Hi, I have mostly a conceptual question and I wanted to know if limma was the right bioconductor software to use for my study questions. I have paired data (only two timepoints) of array-based DNA methylation data. Every subject has both timepoints and there is no missing data. A toxicant exposure was measured at each timepoint. We have three hypotheses we're interested in testing. Model #1 we are interested in is the impact of overall toxicant (averaged between the two timepoints - "toxi") on DNA methylation change between the two timepoints. Model #2 we are interested in the impact of change in toxicant (difference between the two timepoints - "toxij") on DNA methylation change between the two timepoints. Model #3 we are interested in is the impact of overall toxicant (averaged between the two timepoints - toxi) on average DNA methylation that is persistent across the timepoints. I want to ensure I'm setting up my model matrices correctly.
#Model 1
design<-model.matrix(~toxi+time+toxi:time,data=pheno)
fit <- lmFit(getM(GRset),design,correlation=corfit,block=ID)
fit2 <- eBayes(fit)
fitfinal <- topTable(fit2, coef="toxi:time")
#Model 2
design<- model.matrix(~toxij+time+toxij:time)
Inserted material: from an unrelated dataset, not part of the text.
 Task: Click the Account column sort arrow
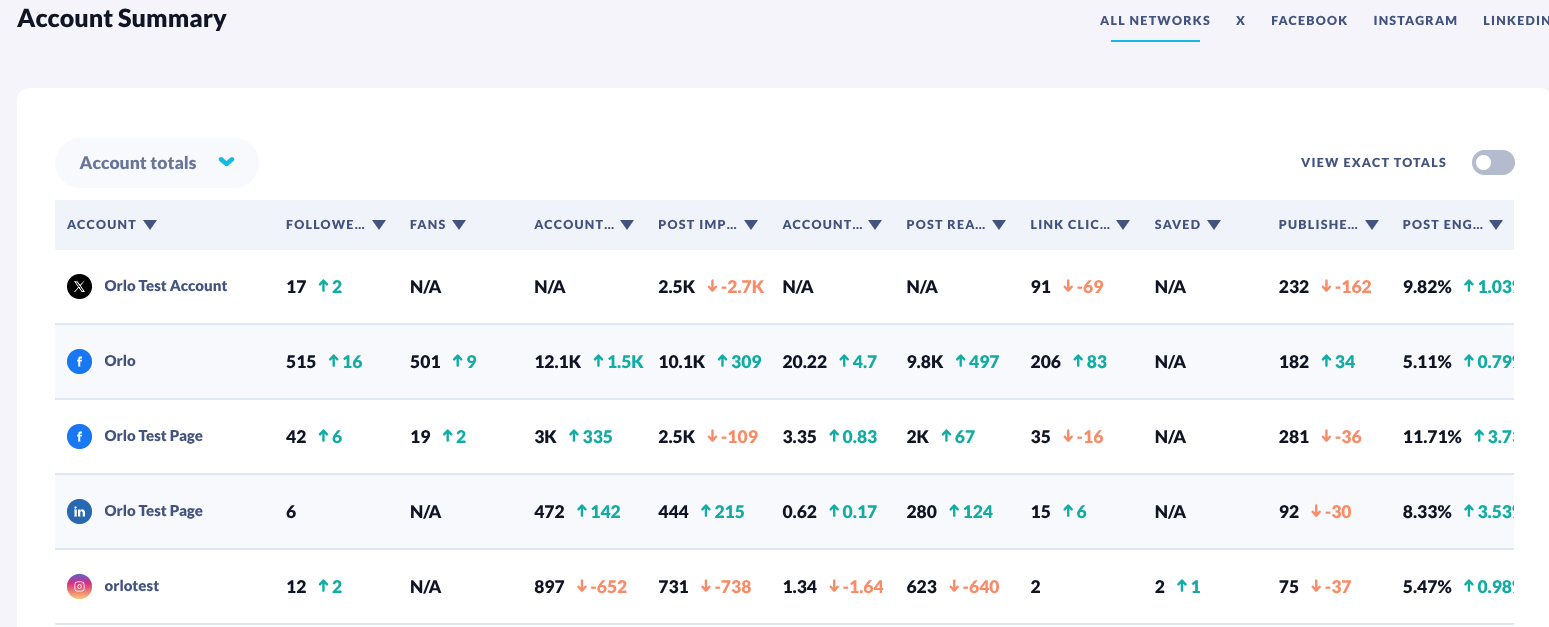[150, 225]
fit <- lmFit(getM(GRset),design,correlation=corfit,block=ID)
fit2 <- eBayes(fit)
fitfinal <- topTable(fit2, coef="toxij:time")
#Model 3
design<-model.matrix(~toxi + time,data=pheno)
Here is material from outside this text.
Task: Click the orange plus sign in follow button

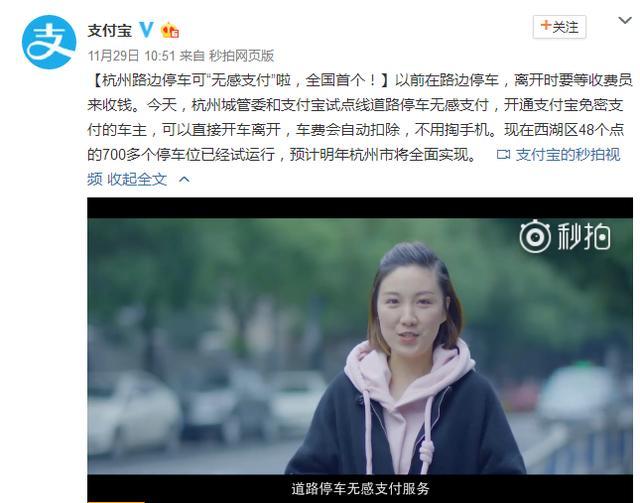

fit <- lmFit(getM(GRset),design,correlation=corfit,block=ID)
fit2 <- eBayes(fit)
fitfinal <- topTable(fit2, coef="toxi")
Yes, hypothesis testing is formulated separately. I apologize for the discrepancy - I am not applying three separate models to the same dataset or even to any datasets. This is more to conceptually understand if the model matrix is being fitted correctly via the code based on the time variant or invariant nature of the exposure and outcome, and that the subject specific effects are being accounted for.